I'd like to teach my 10-year-old son to play Race for the Galaxy. I'd also like it to be easier to teach new players. Are there any simplified/beginner rules for Race for the Galaxy?

4 Answers 4


I'm not aware of any simplified rules. I suspect it'd be pretty difficult to remove significant things without throwing the game out of whack.

But the base game does have suggested starting hands for your first game, which is easy to forget. From the setup section:

[normal rules for dealing start worlds]

Your first game: instead, for two players, use start worlds 1 and 2; for three, use start worlds 1-3; and, for four, use start worlds 1-4.

[normal rules for dealing starting hands]

Your first game: instead, each player uses the four numbered game cards matching his start world’s number as his initial (preset) hand. After finding these preset hand cards, shuffle all the remaining game cards, including any left over start worlds and preset hand cards, together.

This is sort of like simplified rules in that your first choices are pretty obvious, and that initial setup will guide the rest of your game.

The quick summaries in the margins of the rules also provide a nice way of explaining the important things to new players without getting bogged down too much in details. Most importantly, you really don't want to explain a lot of individual cards' powers before you start playing - that can wait until you're looking at them in a game.

If you're playing with experienced gamers, that's probably enough; they can figure it out as they go along, especially with you watching out for anything they might misunderstand on cards. If you want to make it a bit friendlier, playing the first game open hands takes off a lot of the pressure and makes sure everyone gets to see how it all works. It can also be extremely helpful to run through an example turn before you start; some people don't really grok the whole selecting phases deal until they see it.

For what it's worth, by far the hardest and most time-consuming thing for new players is having to read so many cards during their first game. You have to do it all the time - not just when picking a phase, but when picking what to keep from explore, when picking what to spend to develop/settle, and so on. If you still really want to simplify the rules, that's probably the thing you want to attack. I'm not sure exactly what to suggest, but perhaps something like keeping half the cards you draw face down, so that they're purely resources to spend, not options to consider? It'd make your options more limited and slow everyone down, of course, but if it's only for the first game it might be tolerable?

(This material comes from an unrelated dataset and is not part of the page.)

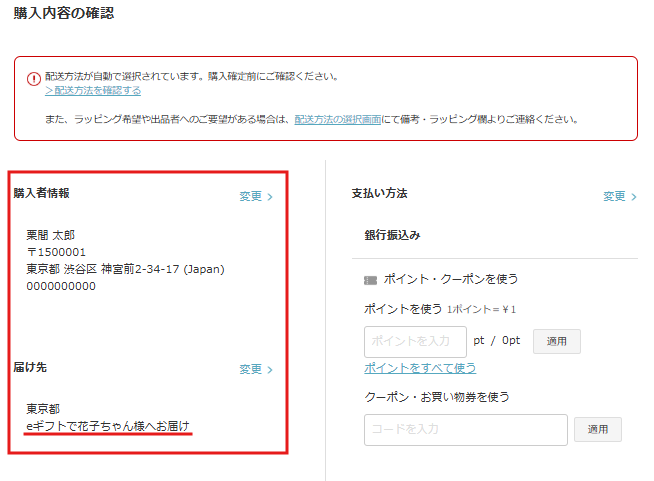Click the ポイント・クーポンを使う label
654x481 pixels.
click(x=451, y=279)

  • It might be reasonable to try removing certain aspects of the game to simplify the decision tree. For instance, maybe you ignore the "selecting phase" aspect, and just go through all the phases each round. That way, novices can get a feel for how the various actions of deploying, trading, consuming, etc. work.
    – Hao Ye
    Aug 1, 2015 at 21:37
  • @HaoYe I suppose, but I'm a bit wary. It'll save you from having to plan ahead, but at the same time it'll introduce a ton of extra decisions since you'll have to decide every single turn whether you want to develop and settle. And if you include explore, you'll have to pick cards every turn, which I think is actually the hardest part - you have to read them all and think about your plans.
    – Cascabel
    Aug 1, 2015 at 23:16
  • 1
    I guess another option is to just use the dice from the first expansion to choose a phase at random?
    – Hao Ye
    Aug 3, 2015 at 19:58
  • Maybe so, though then unlucky rolls can make for useless turns. I guess more broadly I think that picking a phase is actually one of the very important and fairly simple choices, so if you want to simplify the game into something that's a stepping stone to the full one, ideally you'd leave that choice in and try to take out some of the less significant choices. (I did edit one idea into the answer.)
    – Cascabel
    Aug 3, 2015 at 20:00
  • If something more extreme than the beginner starting hands is needed it might work to filter all the cards for one strategy out, so that all the cards your son draws are decent choices. E.g. Give him all the industry cards, or all the military cards.
    – Isaac
    Aug 4, 2015 at 13:31

Yes, there are player-created simplified rules, you can find them on Board Game Geek. They are published by user Cathal. Unfortunately, due to their lengths, I cannot fully reproduce them here.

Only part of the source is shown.